__YOUR GOAL__
Only the lines from the one with "Select the quality label text" to the end of the data, both ends included, should be output, exactly as they stand and without pictures.

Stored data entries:
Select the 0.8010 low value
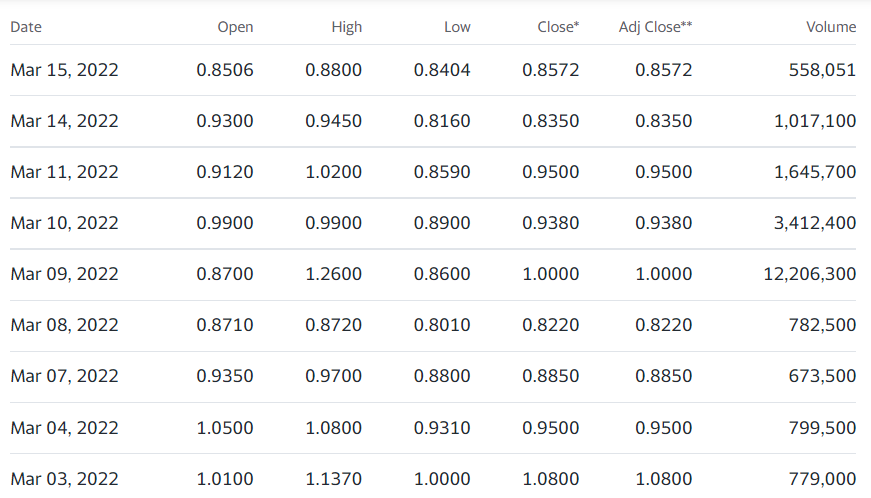 [x=442, y=325]
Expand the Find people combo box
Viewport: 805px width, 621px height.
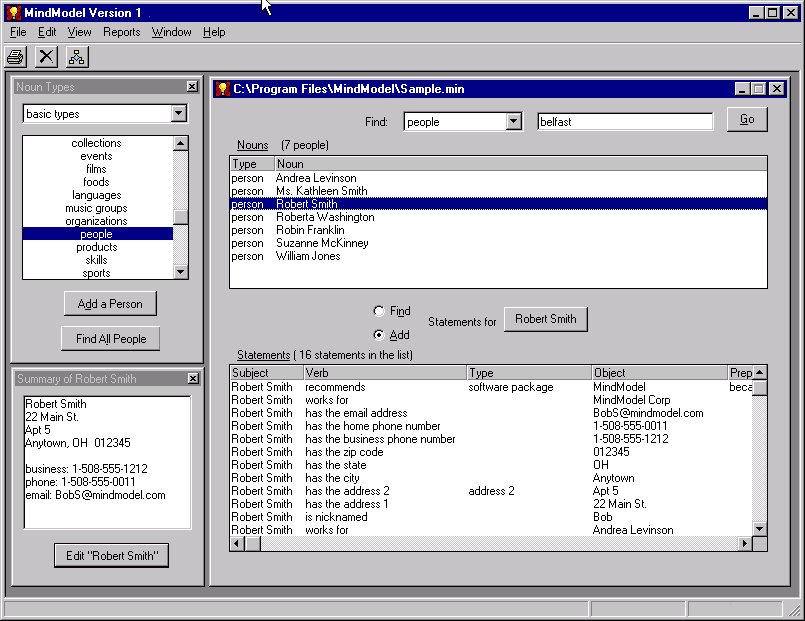tap(513, 122)
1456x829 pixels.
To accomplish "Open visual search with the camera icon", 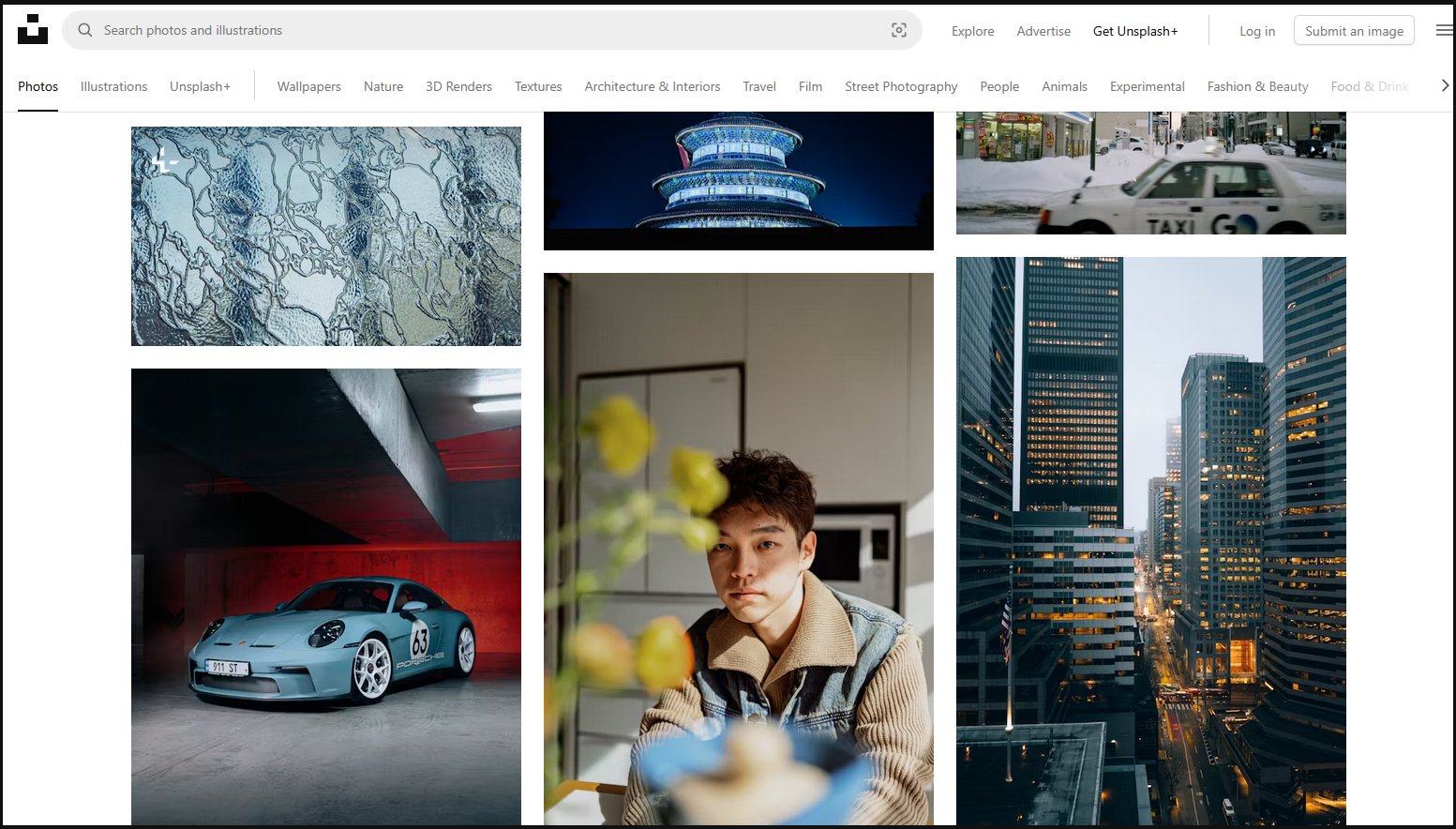I will pyautogui.click(x=899, y=29).
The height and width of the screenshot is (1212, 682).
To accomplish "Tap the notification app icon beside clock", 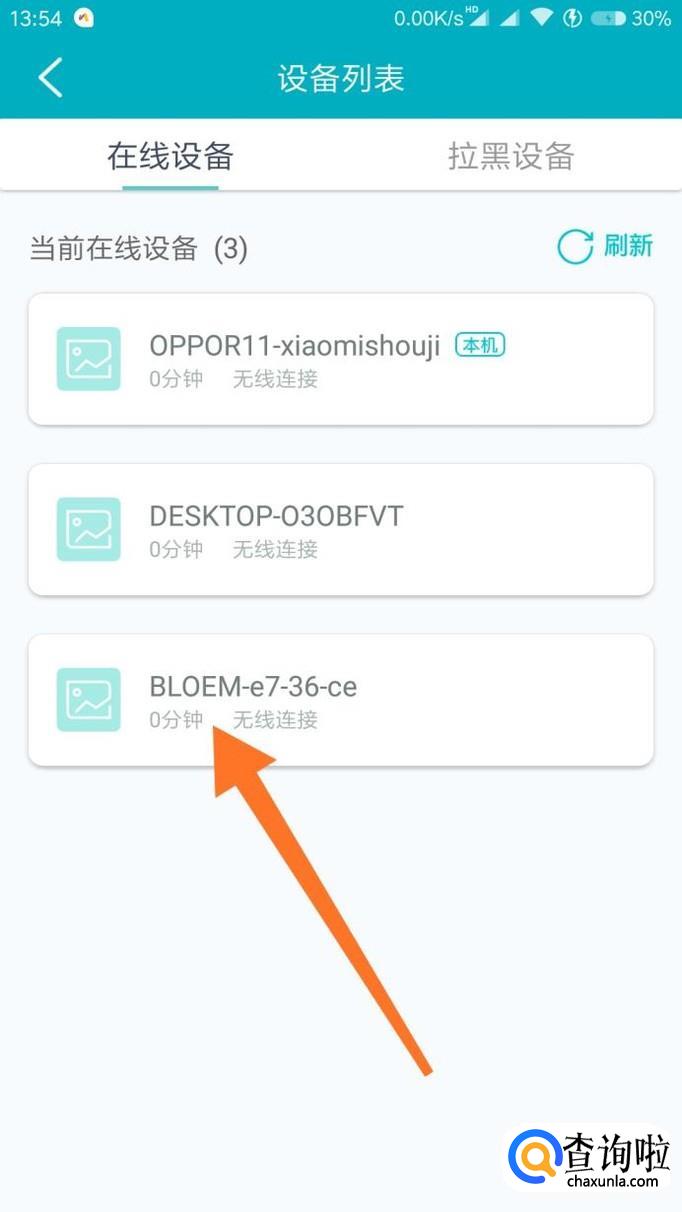I will 84,18.

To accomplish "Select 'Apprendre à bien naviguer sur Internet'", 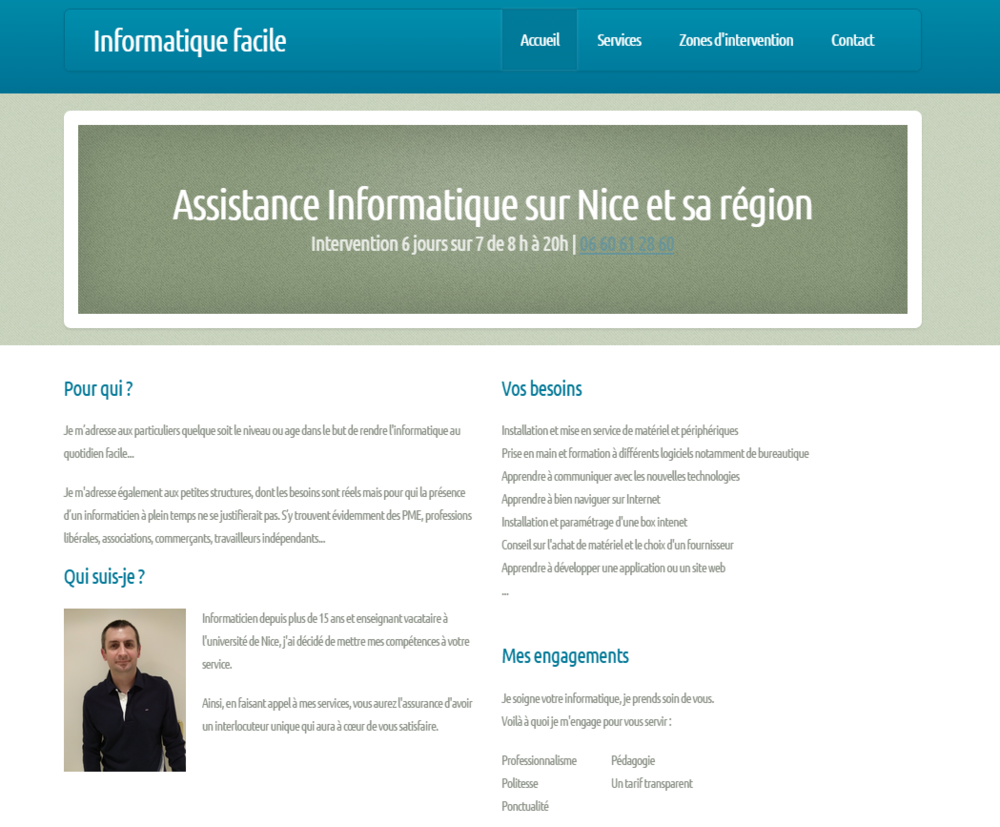I will coord(579,498).
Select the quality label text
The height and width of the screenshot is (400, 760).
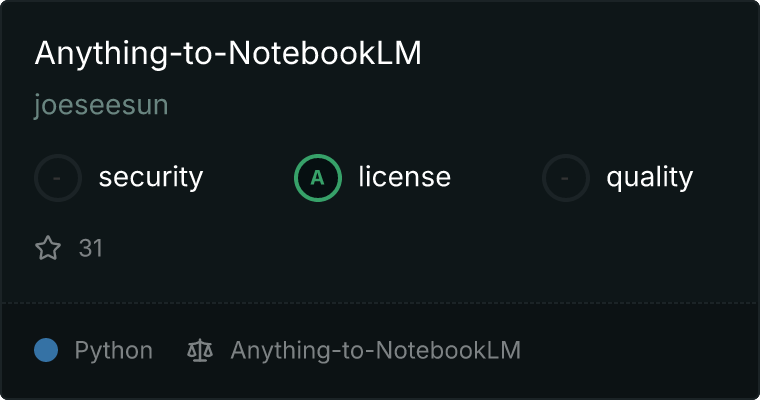[x=649, y=177]
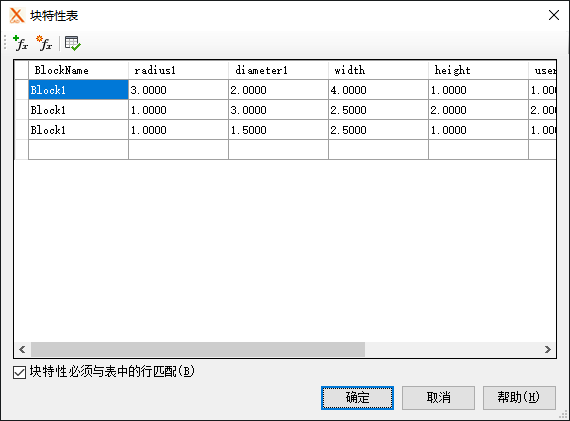570x421 pixels.
Task: Click the empty BlockName cell in last row
Action: tap(78, 150)
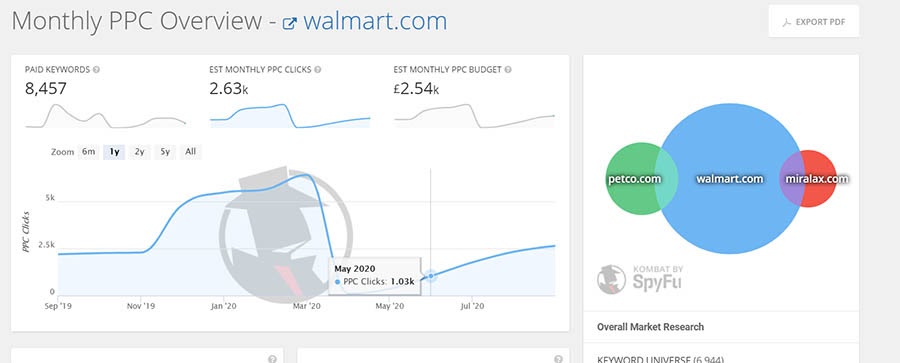Viewport: 900px width, 363px height.
Task: Click the PDF icon in Export PDF button
Action: (x=787, y=22)
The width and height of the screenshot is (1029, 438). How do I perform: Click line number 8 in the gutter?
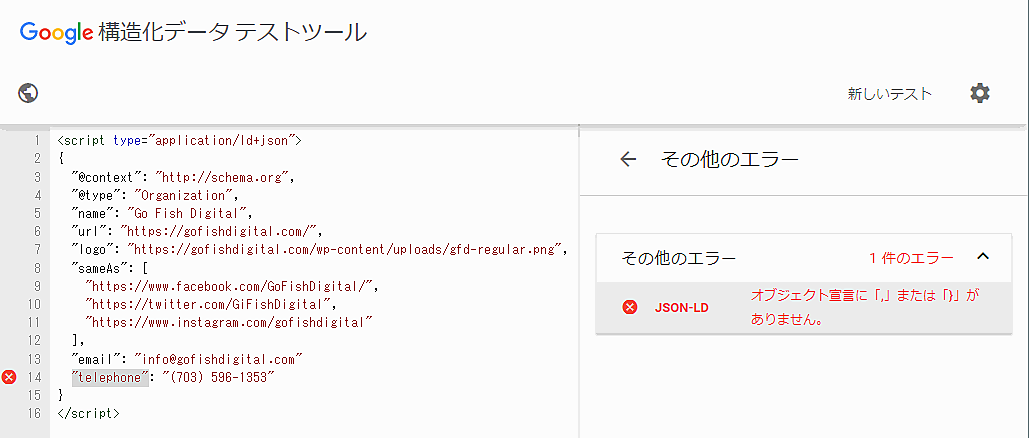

__ANSWER AREA__
Select the quality label text
The height and width of the screenshot is (400, 760).
[x=649, y=177]
570x421 pixels.
Task: Click the empty BlockName cell in last row
Action: tap(78, 150)
Viewport: 900px width, 363px height.
Task: Click the PDF icon in Export PDF button
Action: (x=787, y=22)
The width and height of the screenshot is (1029, 438). How do I perform: Click line number 8 in the gutter?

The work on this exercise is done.